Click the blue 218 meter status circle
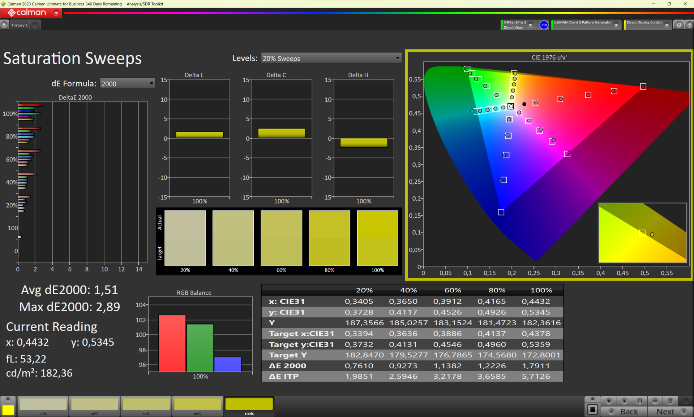 point(544,25)
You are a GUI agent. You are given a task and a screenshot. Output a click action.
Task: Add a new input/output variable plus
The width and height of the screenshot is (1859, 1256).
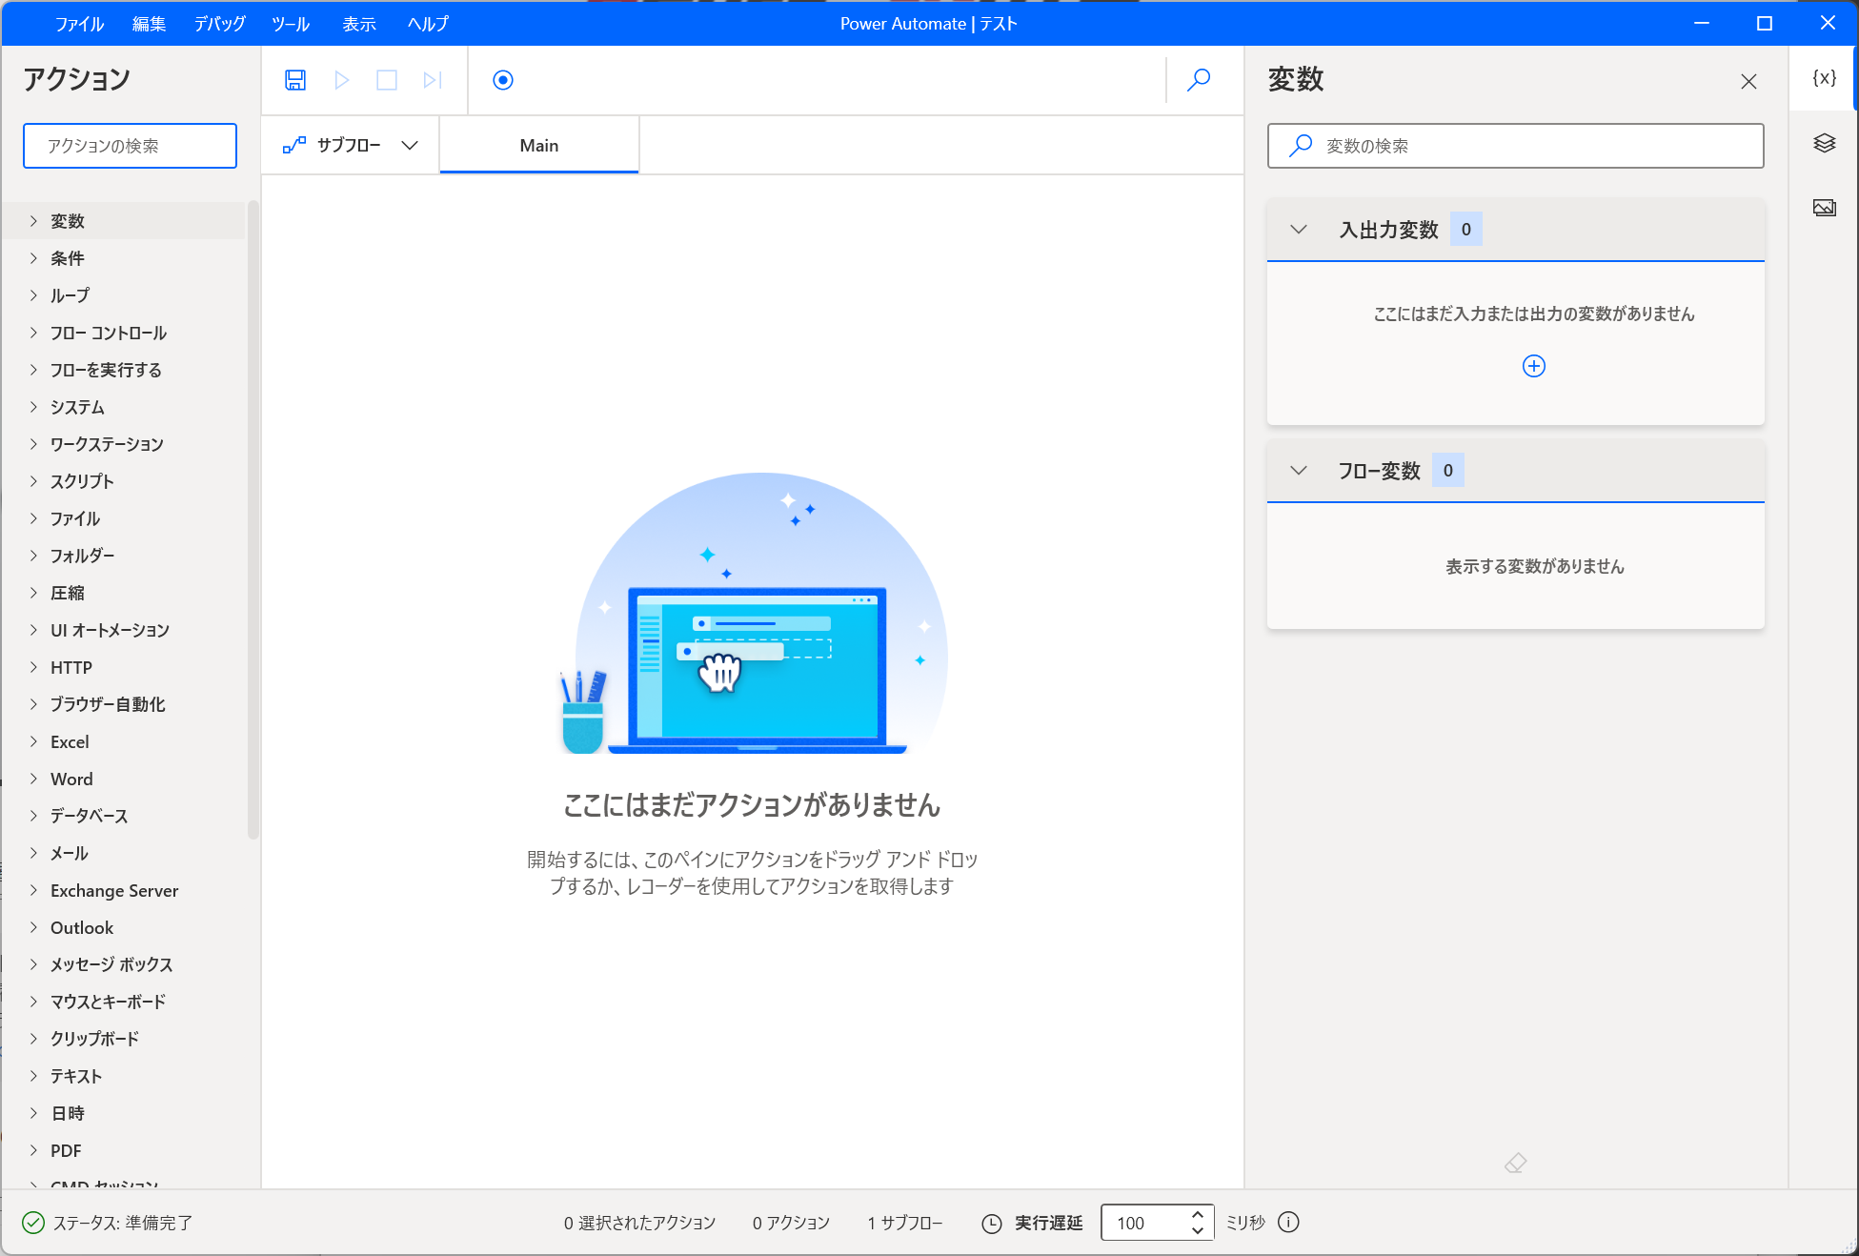pos(1533,366)
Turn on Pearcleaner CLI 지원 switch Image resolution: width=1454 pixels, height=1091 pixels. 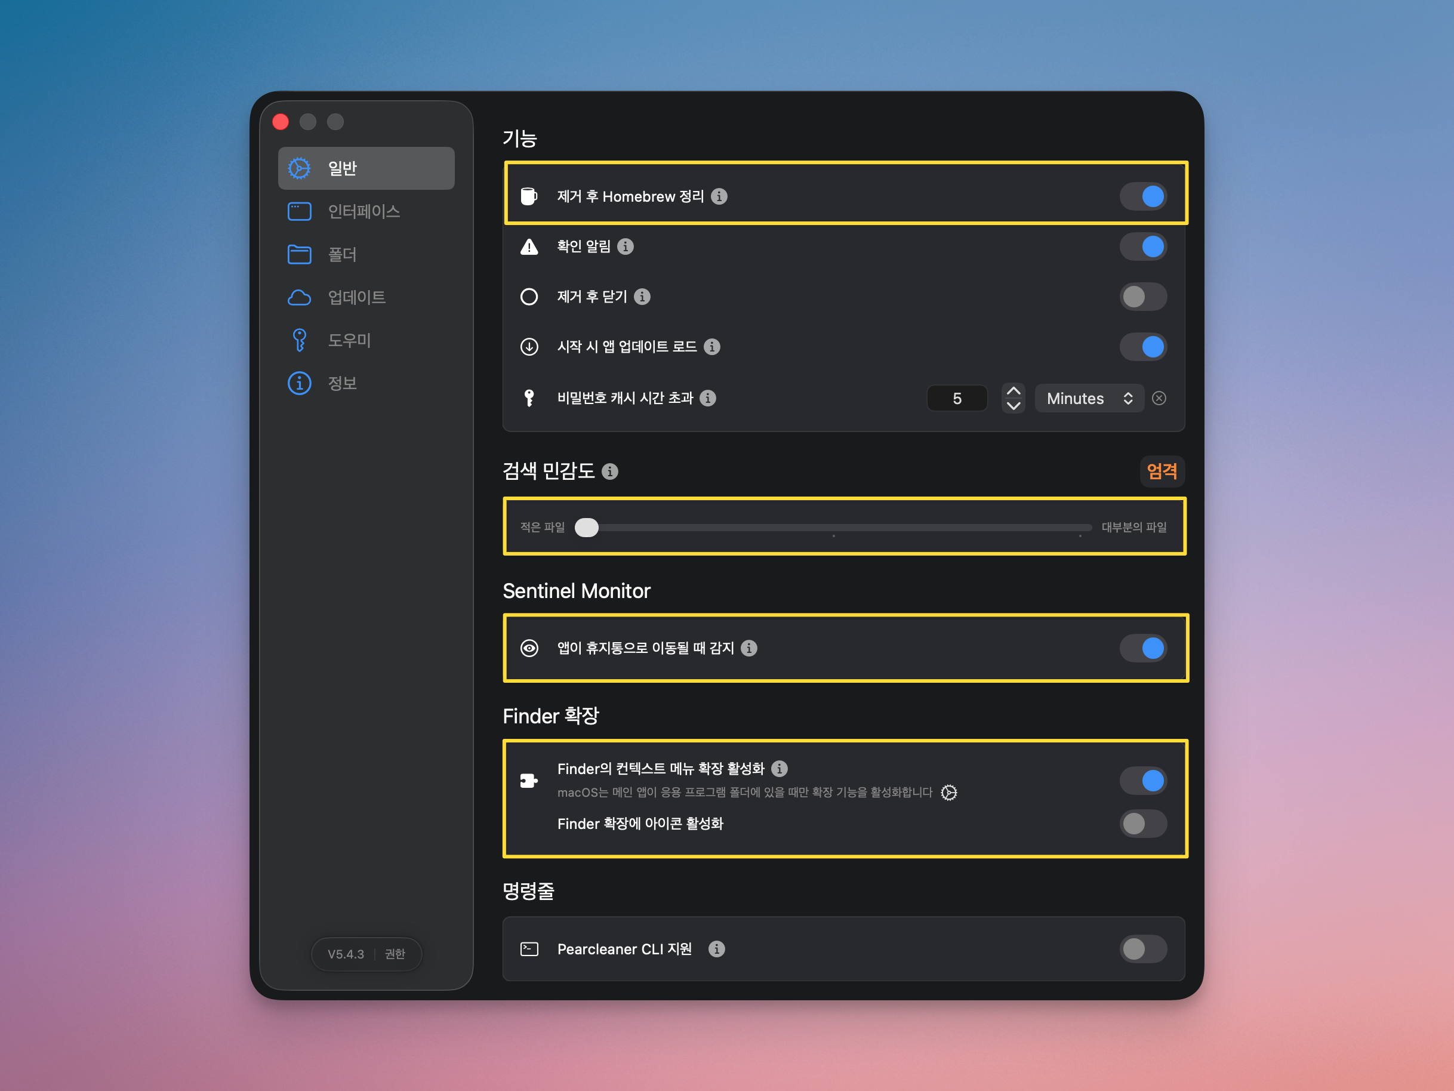coord(1143,949)
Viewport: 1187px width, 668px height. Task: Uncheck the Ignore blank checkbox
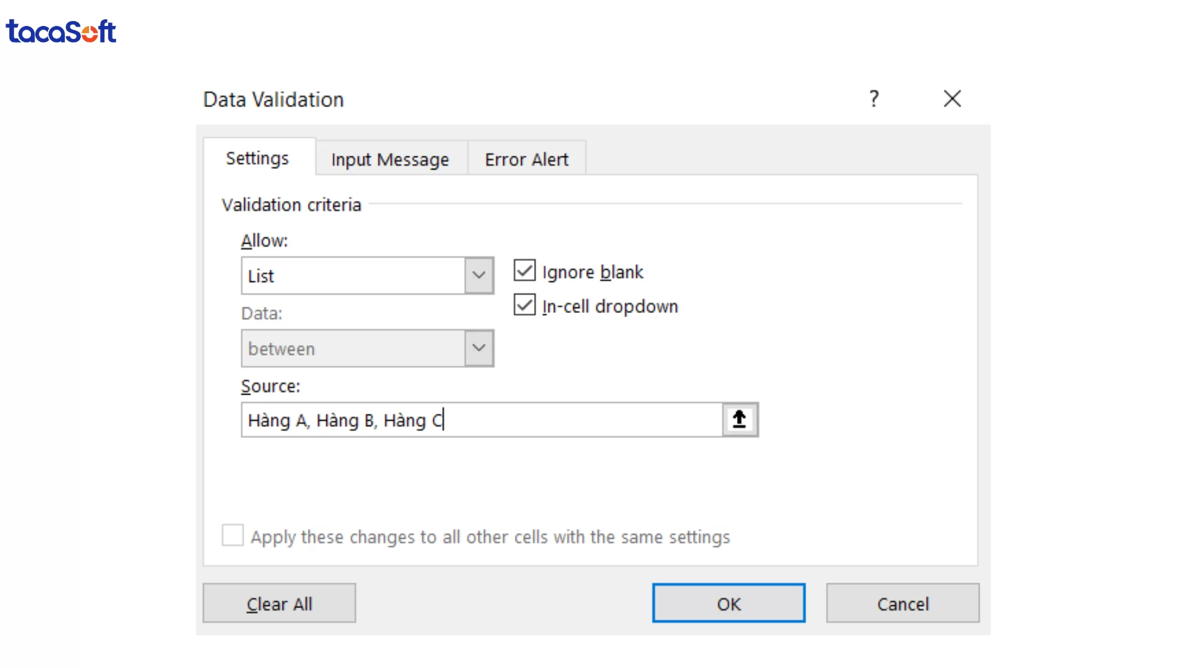(x=524, y=271)
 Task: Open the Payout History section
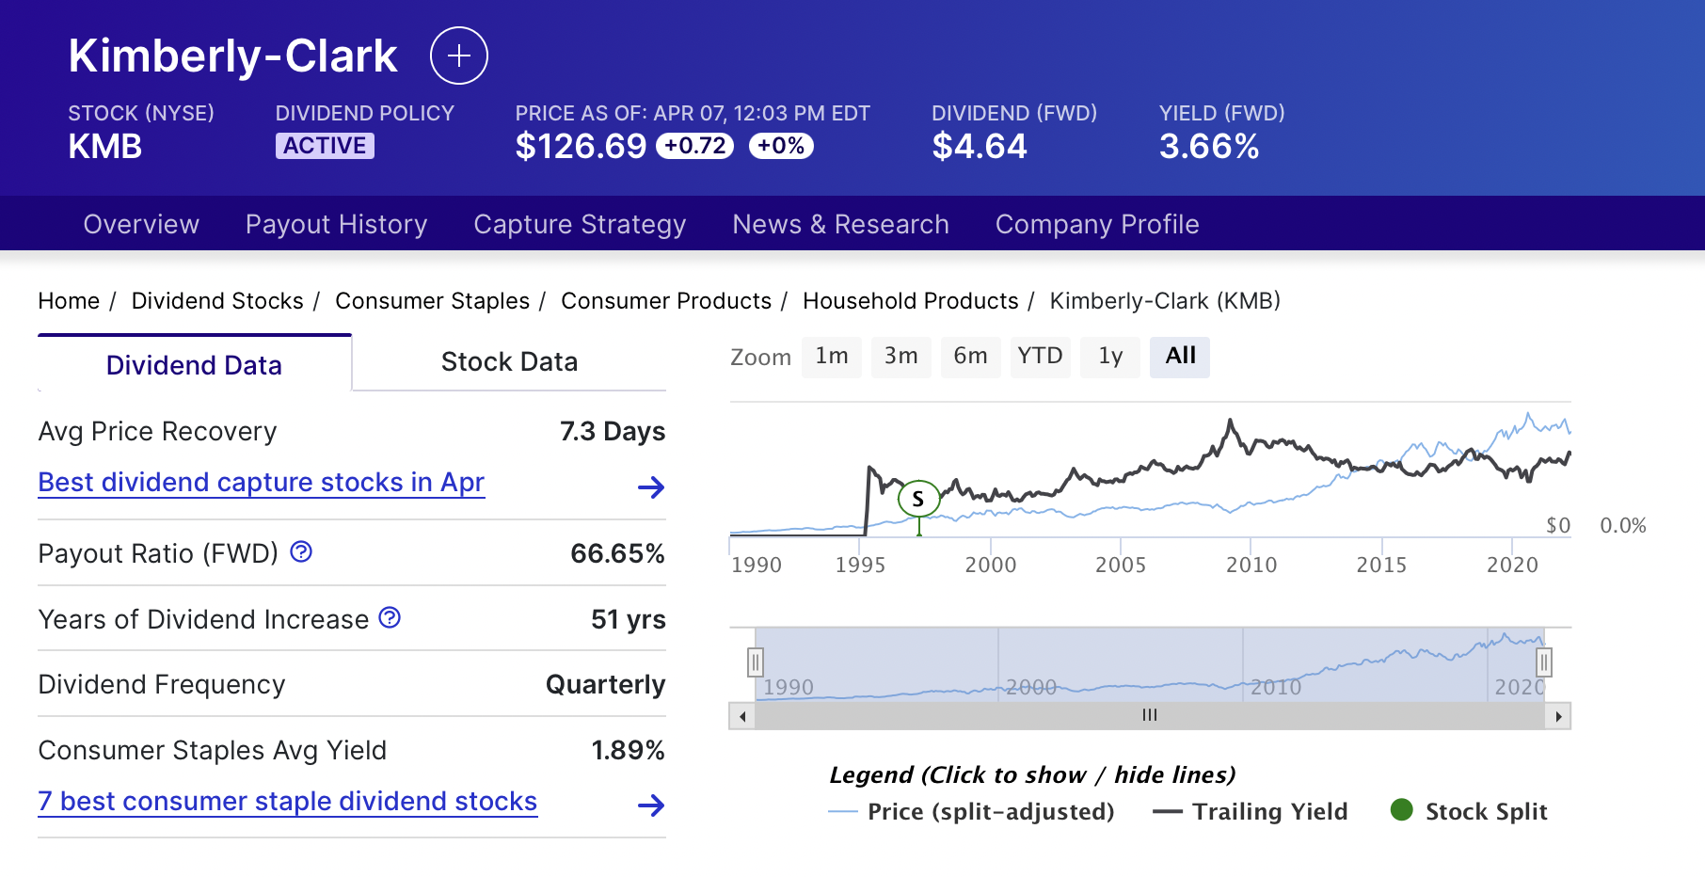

WORK TO BE COMPLETED:
Retype, word for word, the line containing "Viewport: 1187px width, 668px" and each line after it through the end of the data, leaving any picture out.

WRITTEN RESPONSE:
Viewport: 1187px width, 668px height. Task: Uncheck the Ignore blank checkbox
(x=524, y=271)
 Task: Open the Payout History section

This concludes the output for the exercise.